In our opinion this was clearly illegal, and not contemplated by Rule 7.”

Elaborating his points further, learned senior  counsel  for  the  Union  of
India submitted that the very opening sentence of above quoted para 43  lays
down an incorrect proposition of law that Rule 7 does not permit the  DA  to
claim confidentiality and that right to make such a claim is vested only  in
a party who has supplied the particular information.  The use  of  the  term
‘any party’ in the opening sentence of Rule 7(1) in place of the  expression
‘interested party’, according to learned counsel, indicates that the DA  may
receive in course of his suo motu action certain  confidential  informations
and in such a situation if he is satisfied that the confidentiality of  such
information needs to be protected and should not be disclosed to  any  other
party without specific authorisation, the DA may be justified in his  action
whereby he himself claims confidentiality in appropriate cases  without  any
party exercising the right of confidentiality.
To buttress his aforesaid stand learned senior counsel placed emphasis  upon
Articles 6.2 and 6.5 of GATT 1994.  By placing reliance  upon  paragraph  23
of the judgment in the case of Commissioner of Customs,  Bangalore  v.  G.M.
Exports[6]  he  submitted  that  in  the  light  of  Article  51(c)  of  the
Constitution of India, in a situation where  India  is  a  signatory  to  an
international Treaty or Agreement and a statute is made to enforce a  treaty
obligation, then in case of any difference  between  the  language  of  such
statute and a corresponding provision of the Treaty, the statutory  language
should be interpreted in the same sense as the language of  the  Treaty.  In
abstract the proposition is salutary and needs no caveat.
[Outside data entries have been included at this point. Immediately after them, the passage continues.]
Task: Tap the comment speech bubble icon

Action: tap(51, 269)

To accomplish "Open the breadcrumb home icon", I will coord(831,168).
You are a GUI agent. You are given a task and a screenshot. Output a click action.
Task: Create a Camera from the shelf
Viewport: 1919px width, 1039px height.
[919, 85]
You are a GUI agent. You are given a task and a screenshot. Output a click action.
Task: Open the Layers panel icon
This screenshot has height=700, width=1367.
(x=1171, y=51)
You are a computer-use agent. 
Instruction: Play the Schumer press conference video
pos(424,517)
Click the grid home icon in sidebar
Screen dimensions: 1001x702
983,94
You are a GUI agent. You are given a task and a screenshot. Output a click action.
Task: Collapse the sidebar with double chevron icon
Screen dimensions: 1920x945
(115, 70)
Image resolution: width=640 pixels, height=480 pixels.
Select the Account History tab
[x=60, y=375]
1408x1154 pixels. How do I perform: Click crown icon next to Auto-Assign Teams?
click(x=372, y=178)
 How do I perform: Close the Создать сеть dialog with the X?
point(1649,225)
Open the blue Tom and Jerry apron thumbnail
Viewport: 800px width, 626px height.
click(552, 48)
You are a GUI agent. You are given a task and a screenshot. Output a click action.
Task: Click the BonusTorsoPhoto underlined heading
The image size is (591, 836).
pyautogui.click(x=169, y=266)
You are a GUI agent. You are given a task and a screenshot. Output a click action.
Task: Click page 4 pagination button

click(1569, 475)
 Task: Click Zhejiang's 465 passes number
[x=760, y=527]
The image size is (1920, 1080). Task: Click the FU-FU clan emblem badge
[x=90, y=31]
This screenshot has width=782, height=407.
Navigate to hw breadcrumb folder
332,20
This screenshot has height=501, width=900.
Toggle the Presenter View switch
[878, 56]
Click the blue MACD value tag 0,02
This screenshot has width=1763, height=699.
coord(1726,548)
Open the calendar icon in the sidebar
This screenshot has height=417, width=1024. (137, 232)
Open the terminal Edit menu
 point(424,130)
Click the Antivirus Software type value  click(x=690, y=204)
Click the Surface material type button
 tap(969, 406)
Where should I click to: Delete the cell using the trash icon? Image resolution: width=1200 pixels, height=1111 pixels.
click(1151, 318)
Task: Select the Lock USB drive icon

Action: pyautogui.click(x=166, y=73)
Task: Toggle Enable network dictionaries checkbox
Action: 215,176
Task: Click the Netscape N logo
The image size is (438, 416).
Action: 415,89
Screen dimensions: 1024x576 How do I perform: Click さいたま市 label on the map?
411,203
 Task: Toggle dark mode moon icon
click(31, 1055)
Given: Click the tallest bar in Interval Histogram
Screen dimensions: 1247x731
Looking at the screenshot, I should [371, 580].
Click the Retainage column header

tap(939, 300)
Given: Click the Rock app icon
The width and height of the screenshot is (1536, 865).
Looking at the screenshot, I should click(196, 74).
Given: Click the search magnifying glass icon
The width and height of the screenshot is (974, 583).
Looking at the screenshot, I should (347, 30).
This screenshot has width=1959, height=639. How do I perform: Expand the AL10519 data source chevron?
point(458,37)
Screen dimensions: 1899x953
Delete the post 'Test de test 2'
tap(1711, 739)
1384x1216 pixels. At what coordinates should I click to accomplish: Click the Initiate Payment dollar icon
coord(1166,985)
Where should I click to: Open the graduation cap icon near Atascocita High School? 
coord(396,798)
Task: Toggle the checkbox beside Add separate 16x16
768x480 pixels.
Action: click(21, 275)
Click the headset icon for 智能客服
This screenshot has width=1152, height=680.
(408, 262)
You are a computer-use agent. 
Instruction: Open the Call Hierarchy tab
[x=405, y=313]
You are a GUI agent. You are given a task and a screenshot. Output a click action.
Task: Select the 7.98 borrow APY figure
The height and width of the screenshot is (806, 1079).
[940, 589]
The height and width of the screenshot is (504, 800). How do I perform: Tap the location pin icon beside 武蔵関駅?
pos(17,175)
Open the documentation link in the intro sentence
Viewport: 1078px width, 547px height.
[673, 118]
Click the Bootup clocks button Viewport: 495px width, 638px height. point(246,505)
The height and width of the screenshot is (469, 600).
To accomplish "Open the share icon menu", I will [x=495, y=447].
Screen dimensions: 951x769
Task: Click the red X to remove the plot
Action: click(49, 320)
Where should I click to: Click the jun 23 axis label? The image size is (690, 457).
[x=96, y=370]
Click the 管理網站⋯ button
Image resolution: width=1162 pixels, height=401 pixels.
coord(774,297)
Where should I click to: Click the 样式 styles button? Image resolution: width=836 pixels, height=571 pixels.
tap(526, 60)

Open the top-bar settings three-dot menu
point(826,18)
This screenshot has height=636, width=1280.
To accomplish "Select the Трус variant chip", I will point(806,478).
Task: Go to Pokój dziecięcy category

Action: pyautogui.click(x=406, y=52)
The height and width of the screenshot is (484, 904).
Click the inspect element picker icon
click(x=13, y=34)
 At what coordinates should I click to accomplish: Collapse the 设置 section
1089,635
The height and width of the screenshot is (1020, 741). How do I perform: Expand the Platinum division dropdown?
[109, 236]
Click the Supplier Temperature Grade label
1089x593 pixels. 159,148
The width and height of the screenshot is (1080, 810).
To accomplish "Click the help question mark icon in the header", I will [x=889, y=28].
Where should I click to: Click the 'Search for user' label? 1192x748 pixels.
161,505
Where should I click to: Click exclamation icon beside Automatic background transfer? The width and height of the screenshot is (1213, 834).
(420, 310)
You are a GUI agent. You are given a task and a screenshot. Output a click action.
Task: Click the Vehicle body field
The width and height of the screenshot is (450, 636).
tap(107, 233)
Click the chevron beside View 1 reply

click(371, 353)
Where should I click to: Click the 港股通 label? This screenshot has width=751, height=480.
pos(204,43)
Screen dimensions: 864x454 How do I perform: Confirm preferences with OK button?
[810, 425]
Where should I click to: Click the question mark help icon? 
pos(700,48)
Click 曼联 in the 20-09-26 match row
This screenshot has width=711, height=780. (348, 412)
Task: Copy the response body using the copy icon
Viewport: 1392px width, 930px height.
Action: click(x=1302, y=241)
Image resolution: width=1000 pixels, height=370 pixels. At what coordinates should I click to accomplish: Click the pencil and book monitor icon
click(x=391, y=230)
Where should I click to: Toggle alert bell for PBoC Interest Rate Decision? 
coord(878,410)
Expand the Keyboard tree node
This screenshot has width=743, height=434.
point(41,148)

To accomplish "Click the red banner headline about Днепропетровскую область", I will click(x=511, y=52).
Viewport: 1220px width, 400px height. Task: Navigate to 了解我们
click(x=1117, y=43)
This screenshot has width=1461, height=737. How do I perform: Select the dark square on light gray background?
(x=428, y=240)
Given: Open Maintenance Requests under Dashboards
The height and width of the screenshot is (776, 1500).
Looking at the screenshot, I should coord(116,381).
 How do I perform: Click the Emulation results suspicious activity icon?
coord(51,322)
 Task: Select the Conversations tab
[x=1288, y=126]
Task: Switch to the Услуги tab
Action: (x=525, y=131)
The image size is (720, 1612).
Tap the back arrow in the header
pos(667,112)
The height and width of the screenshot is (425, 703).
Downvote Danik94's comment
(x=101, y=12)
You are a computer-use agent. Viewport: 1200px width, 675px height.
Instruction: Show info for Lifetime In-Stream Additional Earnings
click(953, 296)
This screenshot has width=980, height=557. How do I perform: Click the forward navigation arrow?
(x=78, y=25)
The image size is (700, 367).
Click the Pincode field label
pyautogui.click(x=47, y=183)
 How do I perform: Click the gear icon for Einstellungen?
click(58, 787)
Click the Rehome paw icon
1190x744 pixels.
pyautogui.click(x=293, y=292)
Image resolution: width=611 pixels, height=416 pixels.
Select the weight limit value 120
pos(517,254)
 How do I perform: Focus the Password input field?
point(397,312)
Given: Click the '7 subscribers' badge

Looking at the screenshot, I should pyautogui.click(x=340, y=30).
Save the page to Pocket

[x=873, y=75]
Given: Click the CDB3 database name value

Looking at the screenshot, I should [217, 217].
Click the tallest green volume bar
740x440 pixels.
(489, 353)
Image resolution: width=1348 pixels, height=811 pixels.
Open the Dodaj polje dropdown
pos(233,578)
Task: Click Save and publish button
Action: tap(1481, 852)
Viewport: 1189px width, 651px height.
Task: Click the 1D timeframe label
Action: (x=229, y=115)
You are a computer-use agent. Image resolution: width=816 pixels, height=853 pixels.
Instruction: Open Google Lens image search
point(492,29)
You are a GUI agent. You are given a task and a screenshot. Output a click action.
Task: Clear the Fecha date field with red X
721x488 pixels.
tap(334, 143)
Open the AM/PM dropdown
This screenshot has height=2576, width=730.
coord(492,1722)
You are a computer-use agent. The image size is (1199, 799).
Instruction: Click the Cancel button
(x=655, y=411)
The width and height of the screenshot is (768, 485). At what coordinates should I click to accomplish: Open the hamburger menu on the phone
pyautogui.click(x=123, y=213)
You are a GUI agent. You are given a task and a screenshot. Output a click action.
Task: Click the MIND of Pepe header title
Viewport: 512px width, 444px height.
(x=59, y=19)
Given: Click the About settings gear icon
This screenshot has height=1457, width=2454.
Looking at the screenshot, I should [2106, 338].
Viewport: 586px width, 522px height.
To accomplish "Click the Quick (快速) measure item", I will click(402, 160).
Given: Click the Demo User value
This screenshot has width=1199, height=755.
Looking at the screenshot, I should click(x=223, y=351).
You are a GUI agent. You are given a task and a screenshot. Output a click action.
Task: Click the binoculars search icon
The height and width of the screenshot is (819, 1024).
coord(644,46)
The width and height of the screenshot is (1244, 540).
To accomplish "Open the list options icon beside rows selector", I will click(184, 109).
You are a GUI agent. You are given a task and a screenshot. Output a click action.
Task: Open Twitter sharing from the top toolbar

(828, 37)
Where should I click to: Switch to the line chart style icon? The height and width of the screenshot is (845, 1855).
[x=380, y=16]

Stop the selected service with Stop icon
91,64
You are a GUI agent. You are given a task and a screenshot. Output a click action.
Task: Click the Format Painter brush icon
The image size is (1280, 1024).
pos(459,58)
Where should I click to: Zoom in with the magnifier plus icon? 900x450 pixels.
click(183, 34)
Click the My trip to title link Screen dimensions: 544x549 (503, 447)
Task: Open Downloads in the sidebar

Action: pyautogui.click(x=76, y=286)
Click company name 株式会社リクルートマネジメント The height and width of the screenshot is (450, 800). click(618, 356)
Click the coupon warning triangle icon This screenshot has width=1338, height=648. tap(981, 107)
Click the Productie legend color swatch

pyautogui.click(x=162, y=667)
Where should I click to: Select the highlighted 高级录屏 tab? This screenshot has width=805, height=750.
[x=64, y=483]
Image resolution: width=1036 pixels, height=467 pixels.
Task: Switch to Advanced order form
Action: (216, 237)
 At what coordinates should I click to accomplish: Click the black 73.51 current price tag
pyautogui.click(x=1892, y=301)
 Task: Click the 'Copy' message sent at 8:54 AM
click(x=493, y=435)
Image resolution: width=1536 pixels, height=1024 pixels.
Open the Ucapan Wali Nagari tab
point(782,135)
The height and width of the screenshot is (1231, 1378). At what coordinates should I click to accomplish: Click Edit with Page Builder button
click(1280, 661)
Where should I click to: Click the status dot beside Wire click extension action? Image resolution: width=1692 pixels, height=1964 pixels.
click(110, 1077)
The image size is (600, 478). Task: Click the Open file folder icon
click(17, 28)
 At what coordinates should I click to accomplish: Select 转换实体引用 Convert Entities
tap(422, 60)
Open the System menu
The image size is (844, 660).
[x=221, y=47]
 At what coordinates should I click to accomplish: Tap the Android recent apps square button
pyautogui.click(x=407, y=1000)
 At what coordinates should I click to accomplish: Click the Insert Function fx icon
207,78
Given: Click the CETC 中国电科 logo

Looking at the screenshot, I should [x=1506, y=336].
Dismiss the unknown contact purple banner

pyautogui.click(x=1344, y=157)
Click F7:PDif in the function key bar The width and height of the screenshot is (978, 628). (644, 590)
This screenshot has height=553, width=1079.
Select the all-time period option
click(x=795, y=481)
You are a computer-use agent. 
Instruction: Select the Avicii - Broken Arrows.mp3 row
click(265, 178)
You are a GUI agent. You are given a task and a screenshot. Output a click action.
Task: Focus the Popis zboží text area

Articles  6.2  and
6.5 have already been extracted earlier.  In essence, Rules 6 and 7  of  the
Rules ensure the obligations flowing from Articles 6.2, 6.4 and 6.5.   While
interested parties are entitled to have full  opportunity  to  defend  their
interests, such opportunities need to be hedged  by  the  need  to  maintain
confidentiality.  Informations other than confidential must be shown to  all
interested parties whenever  practicable  in  terms  of  Article  6.4.   Any
information which is by nature  confidential  or  which  is  provided  on  a
confidential basis  is  required  to  be  treated  as  confidential  by  the
authorities but only  on  being  satisfied  by  good  cause  shown  for  the
confidentiality claimed.  No doubt the opening clause of Article 6.5  covers
any information which is by nature confidential but the  examples  indicated
therein clearly  reveal  that  such  information  is  required  to  be  kept
confidential because if revealed it would give significant  advantage  to  a
competitor  or  would  have  significant  adverse  effect  upon  the  person
supplying the information or his resource person from whom he  acquired  the
information.  The submission that DA is entitled  to  presume  such  effects
without any claim being made by the  party  supplying  the  information  is,
however, not acceptable  for  reasons  more  than  one.   The  examples  are
clearly meant to be only a guiding factor for the DA who cannot by  exercise
of discretion presume confidentiality and thereby  restrict  the  rights  of
the interested parties to see relevant informations that may be used by  the
DA for the investigation. The DA, being  a  statutory  investigator,  cannot
assume for himself the role of a party for the purpose  of  Rule  7  and  to
claim as well as accept on information to be confidential.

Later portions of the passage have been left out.